● **Set task 1**:
In the forum thread about a black scorpion in South Florida, rewrite the passage from "# Black Scorpion" up to and including "fresh and colorful.", changing "carport" to "garage".
● **Set task 2**:
In the black scorpion thread, what was the poster doing when the scorpion first appeared?

● **Document extract**:

# Black Scorpion in South Florida



## Pennywise (Aug 14, 2005)

This is going back 30+ years but here goes. I was working underneath
my VW beetle in my carport near Homestead, Florida. I looked over to the side
and saw a black scorpion maybe 2 1/2" in length. I immediately slid out from
under the car and located a small jar. I was easily able to get the intruder
into the jar and I inspected him realizing that his underside had bright red
markings.  Within a week he had molted and looked fresh and colorful. 
When I arrived home a night or two later I told my wife that I wanted to
put it in a small terrarium. She announced that she had thrown it away because 
it was disgusting.   Doh! It had a similar shape to a western scorpion
and did not appear to be armored at all. Beautiful black with red markings
on the abdomen it reminded me of a black widow spider. I have also seen
a red and black grasshopper in the Fl. everglades. Can someone identify this
scorpion by description?


----------



## Raan_Jodus (Aug 14, 2005)

sounds like C. Gracilis no?
dark, red legs...thats a female isnt it?  If thats what it was, they are pretty widespread around Florida.  Which I'm quite jealous of


----------



## Pennywise (Aug 14, 2005)

*Thanks!*

I found a photo under C. Gracilis. The dark version is the one I found.
I am a Tarantula collector and  I don't know scorpions at all.  I must
admit I might want to keep one of these.  I have never seen one in
Central Florida where I live now but they probably will have them at
the reptile show in Daytona. Are you in Europe? No native Scorpions
where you live?
OOps I just read that these  have strong venom!


----------



## cacoseraph (Aug 14, 2005)

mexican8s said:
			
		

> I found a photo under C. Gracilis. The dark version is the one I found.
> I am a Tarantula collector and  I don't know scorpions at all.  I must
> admit I might want to keep one of these.  I have never seen one in
> Central Florida where I live now but they probably will have them at
> ...


C. gracilis have different potencies of venom depending on where they are from. I believe the Central American variant is quite dangerously venomous, but the FL version is not *too* bad.  These are Buthid scorpions, which include some of the most venomous scorpions in the world... so they probably deserve at least a modicum of respect, where ever they are from.

● **Dataset section**:

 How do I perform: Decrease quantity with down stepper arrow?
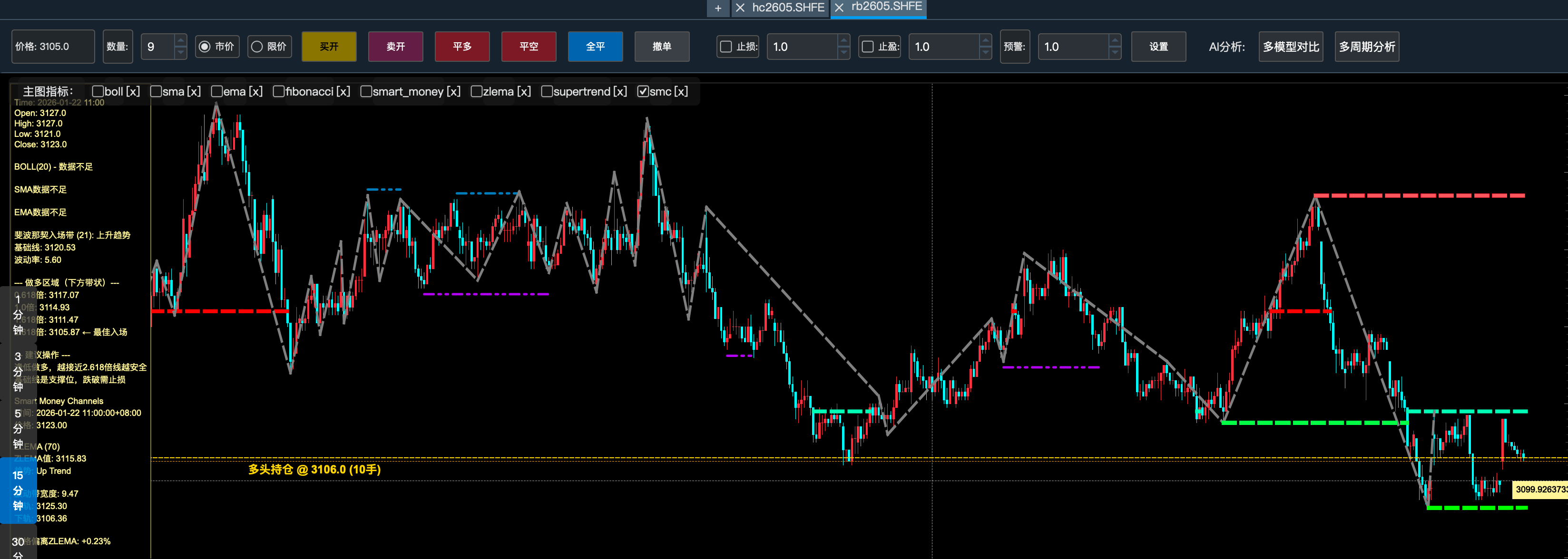point(180,53)
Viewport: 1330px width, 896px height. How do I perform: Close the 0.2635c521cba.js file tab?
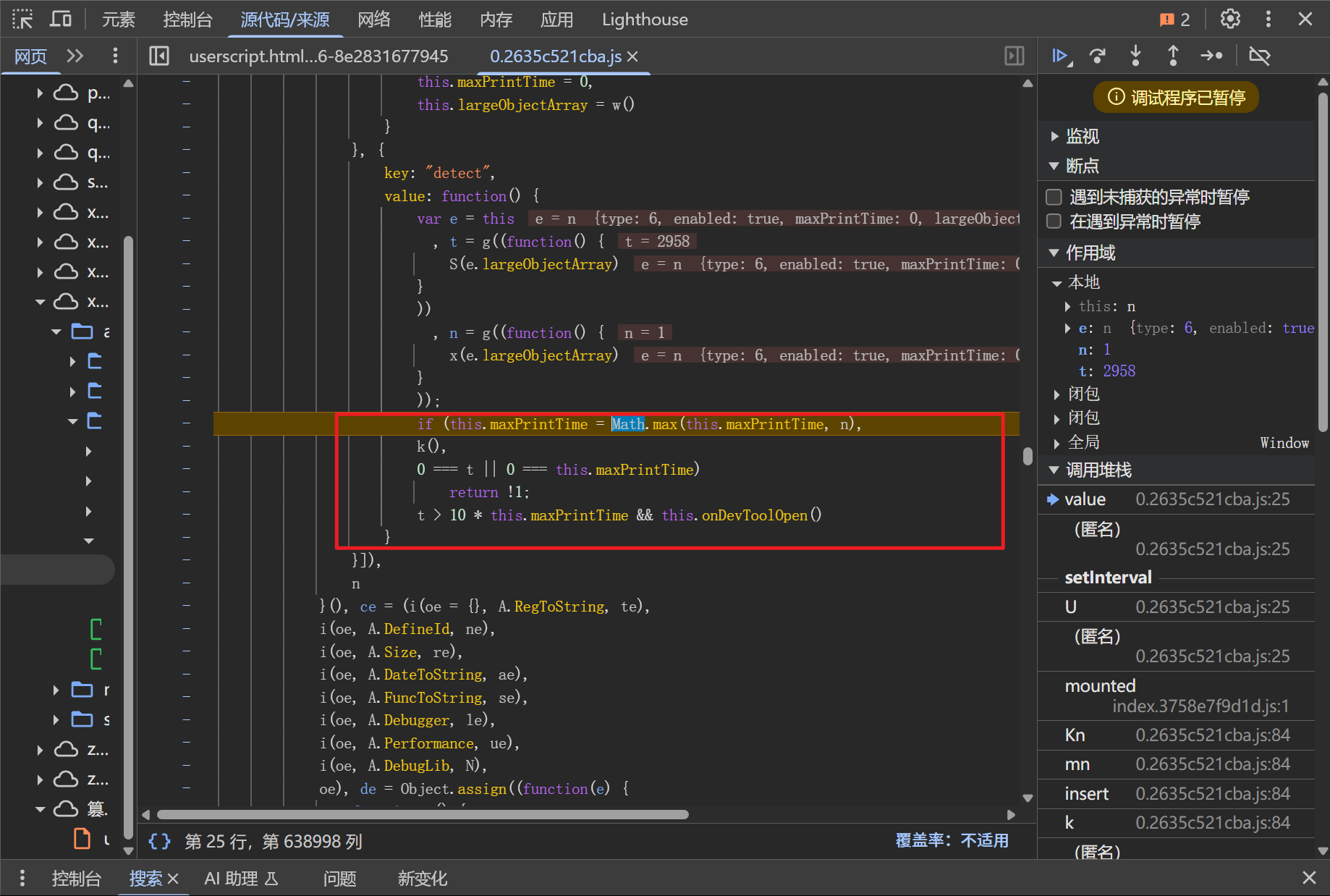click(632, 56)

● **Complete response 1**:
# Black Scorpion in South Florida



## Pennywise (Aug 14, 2005)

This is going back 30+ years but here goes. I was working underneath
my VW beetle in my garage near Homestead, Florida. I looked over to the side
and saw a black scorpion maybe 2 1/2" in length. I immediately slid out from
under the car and located a small jar. I was easily able to get the intruder
into the jar and I inspected him realizing that his underside had bright red
markings.  Within a week he had molted and looked fresh and colorful.

● **Complete response 2**:
Working underneath a VW beetle in a carport near Homestead, Florida.